- _DIRECTIONS_
Please revise the records from the line with "Click the Update Individual Report button" up to and including the line with "click(544, 545)", changing "Individual Report" to "Team Report" and keeping everything else as it is. Return only those lines, leaving out the pictures.
=== MATERIAL TO PROCESS ===
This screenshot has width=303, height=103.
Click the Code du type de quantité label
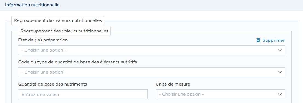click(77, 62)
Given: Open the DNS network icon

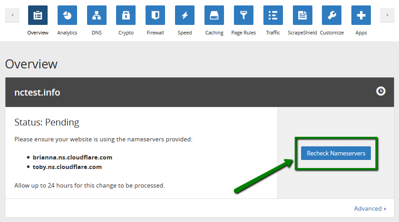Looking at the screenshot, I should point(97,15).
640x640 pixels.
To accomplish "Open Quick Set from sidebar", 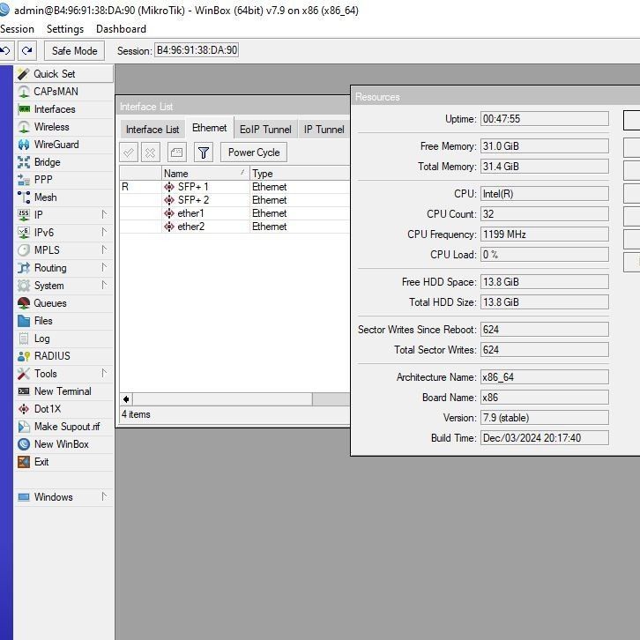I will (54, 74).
===
=== MATERIAL TO PROCESS ===
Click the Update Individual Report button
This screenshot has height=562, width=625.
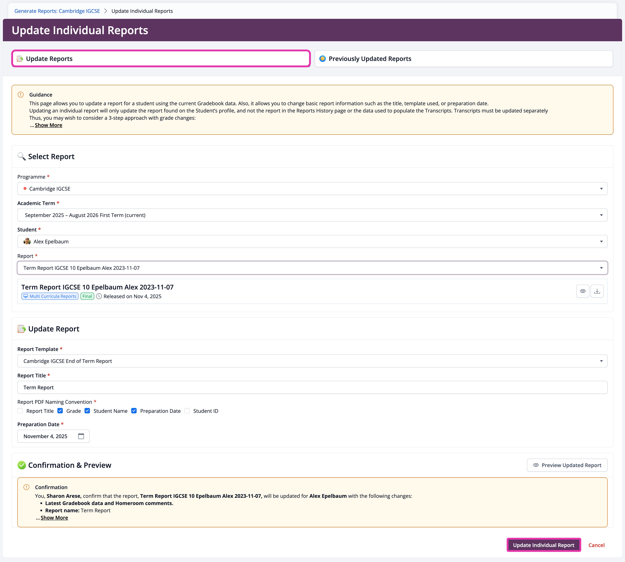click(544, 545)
===
=== MATERIAL TO PROCESS ===
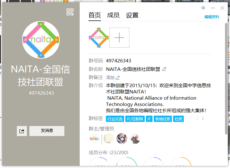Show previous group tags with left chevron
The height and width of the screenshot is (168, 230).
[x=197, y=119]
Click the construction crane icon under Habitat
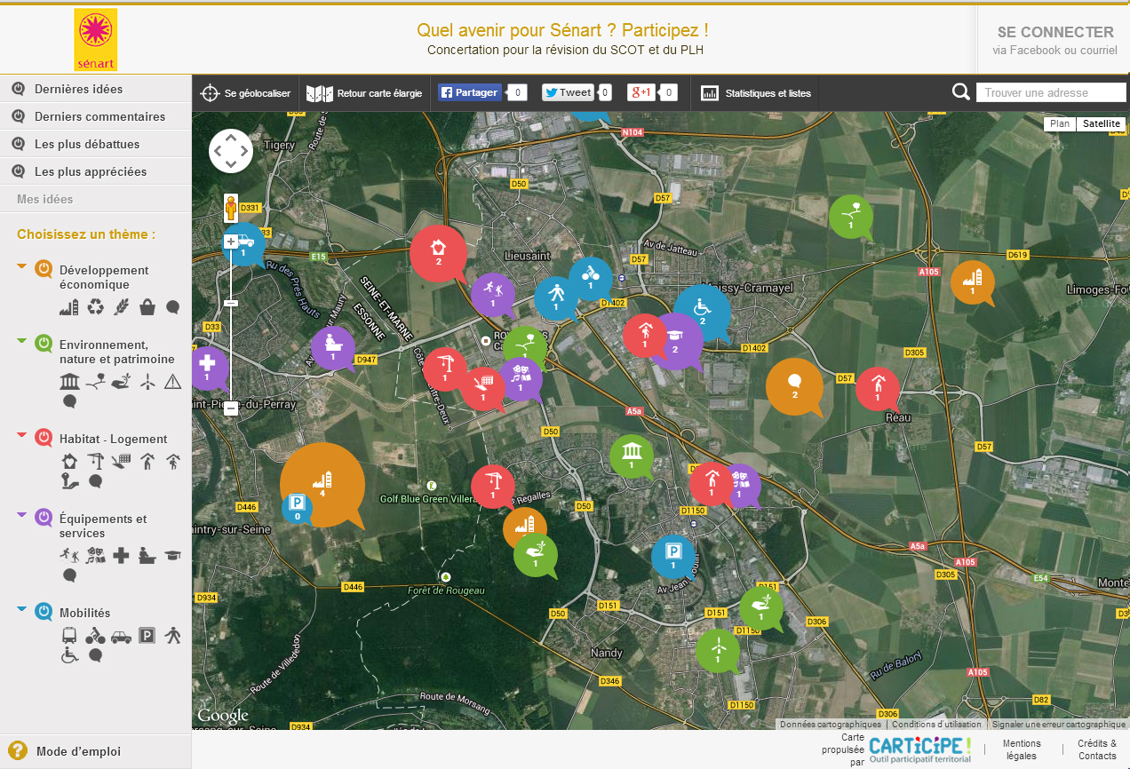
===
- _THE COMPLETED TASK_
Click the Update Team Report button
This screenshot has height=562, width=625.
click(544, 545)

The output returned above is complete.